I will never forget that first appointment with our DAN doctor.  He sat me down and flat out said “There is no silver bullet for these kids”   He meant in regards to recovering.   There was no specific set of supplements that would make all our kids recover.  Honestly I wish to God it was that simple.  You know, like how western medicine acts to MANY conditions.  Pop a pill and you’re all better.  YAY!

But autism spectrum disorder is not that way.  Underneath it all, there are multiple medical conditions going on.   Things like clostridia, mito dysfunction, oxidative stress, neurotransmitter imbalances, food allergies….Just to name a few.

Some kids with autism are completely non-verbal.  Others are very verbal.  Some children have tic behaviors, others do not.   Children on the spectrum have different stimming behaviors.   My son was a drooler, toe walker, head dragger, let me push my entire body weight into you, and make you almost fall over even though I only weigh 30lbs….. kind of kid.

No two kids are the same.   There is no silver bullet!  And yes, that really sucks!!

During the seven years I have been in the biomed community I have met parents whom have children with:

– high metals

– high vitamin D

– the MTHFR gene mutation

My son has none of these issues. 

I have met parents whom have children with:

– Only 1 food allergy

–  Have huge improvements with Vitamin B6

– Rave about Epsom Salt

– Have high levels of ammonia

Again….. not my son.  He had 5 food allergies, 30 food sensitivities, B6 made him so hyper and caused him to have sleep apnea at night cause he snored so loud while on it.   Epsom salt made him irritable.

Our children are all individuals right down to the core.  No wonder there is no “silver bullet” of treatment.

So what is one to do?

I am just a mom.   But I can tell you the one thing that I have found in common with all our children.  THEY NEED THE RIGHT TESTS RUN!!  My biomed motto has become “Don’t guess, do a test”

If I had to narrow it down to 4 tests to start out with on your biomed journey,  they would be the Genova Diagnostics NutrEval & CDSA,  Alletess’s IgG & IgE allergy panel, and the 23andMe genetic testing.  (click here for more info)

Through testing we found out what exactly was going on inside my son.  More information than I could post here in one sitting.  But a small sample would be, at one time he had high yeast (which is now in normal levels),  BHMT/CBS homozygeous mutations (TMG  works great for him),  He’s overly sensitive to Epsom Salt, and strong chelators are not good for him,   He was really low in vitamin B1, but his B6 and B12 are normal.

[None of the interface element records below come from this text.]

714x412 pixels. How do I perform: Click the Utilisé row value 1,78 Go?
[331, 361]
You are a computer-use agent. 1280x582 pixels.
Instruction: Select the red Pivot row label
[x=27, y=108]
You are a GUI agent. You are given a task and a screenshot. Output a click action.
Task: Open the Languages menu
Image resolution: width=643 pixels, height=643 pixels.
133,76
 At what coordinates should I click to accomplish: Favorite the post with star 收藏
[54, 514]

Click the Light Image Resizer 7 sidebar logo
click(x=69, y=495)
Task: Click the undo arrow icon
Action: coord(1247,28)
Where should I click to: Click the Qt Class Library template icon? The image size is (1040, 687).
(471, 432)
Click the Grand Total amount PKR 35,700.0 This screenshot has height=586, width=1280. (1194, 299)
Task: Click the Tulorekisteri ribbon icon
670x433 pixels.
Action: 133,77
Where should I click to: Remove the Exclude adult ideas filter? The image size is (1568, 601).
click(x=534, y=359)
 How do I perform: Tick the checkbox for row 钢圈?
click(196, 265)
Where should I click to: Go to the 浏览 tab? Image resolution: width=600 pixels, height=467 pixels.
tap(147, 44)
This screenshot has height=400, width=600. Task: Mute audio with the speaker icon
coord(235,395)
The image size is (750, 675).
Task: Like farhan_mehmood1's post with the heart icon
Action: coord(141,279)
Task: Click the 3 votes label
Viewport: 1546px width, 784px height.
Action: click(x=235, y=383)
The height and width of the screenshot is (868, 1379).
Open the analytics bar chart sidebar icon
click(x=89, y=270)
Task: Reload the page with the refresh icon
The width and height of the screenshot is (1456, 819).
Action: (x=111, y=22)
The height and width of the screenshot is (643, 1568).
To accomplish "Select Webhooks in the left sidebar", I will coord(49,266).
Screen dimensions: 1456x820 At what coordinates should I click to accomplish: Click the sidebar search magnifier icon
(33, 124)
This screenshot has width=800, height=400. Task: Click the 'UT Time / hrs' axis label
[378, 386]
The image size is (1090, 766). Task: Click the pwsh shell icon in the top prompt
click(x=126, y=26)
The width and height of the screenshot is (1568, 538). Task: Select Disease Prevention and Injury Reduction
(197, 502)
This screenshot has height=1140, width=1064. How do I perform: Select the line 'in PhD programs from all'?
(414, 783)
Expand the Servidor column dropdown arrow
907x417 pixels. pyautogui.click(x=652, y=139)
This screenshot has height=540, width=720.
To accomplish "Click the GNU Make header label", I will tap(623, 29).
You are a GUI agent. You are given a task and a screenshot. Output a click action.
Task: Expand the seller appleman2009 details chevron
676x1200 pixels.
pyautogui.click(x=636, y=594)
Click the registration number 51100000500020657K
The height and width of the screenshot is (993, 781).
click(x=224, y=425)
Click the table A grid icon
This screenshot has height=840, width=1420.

I have had parents ask me questions about supplements my son is on.   And I am very happy to help answer any questions they have about the actual supplement.  What it is used for, what it is suppose to help with. I will also tell them about my sons experience on that particular supplement.   But I want to urge parents to never start a supplement, just because it helped someone else’s child.   That can lead to horrible outcomes and regression.   Always remember our children are individuals and have their own specific set of needs.    Needs that you won’t exactly know of if you don’t do testing.   Testing lays the ground work for your child’s recovery. 

If you find a supplement that you think might help your child, research it.  Refer to your child’s test results to see if it might be a good fit. Most importantly, talk to your DAN doctor about it before starting your child on a new supplement.  Get their opinion, and find out the correct dosage your child would need.

Remember why most of us stopped trusting western medicine in the first place, and turned to biomedical intervention.  We wanted to know WHY this was happening to our kids, and how to properly fix it.  We didn’t want a band-aid treatment.   We knew it was going to be a lot of work, and we knew that recovery wasn’t going to be “instant potatoes”.  Healing takes time.   But with black and white test results in front of us, it can make this journey a little easier.   We can physically look down at a test and see what we are dealing with!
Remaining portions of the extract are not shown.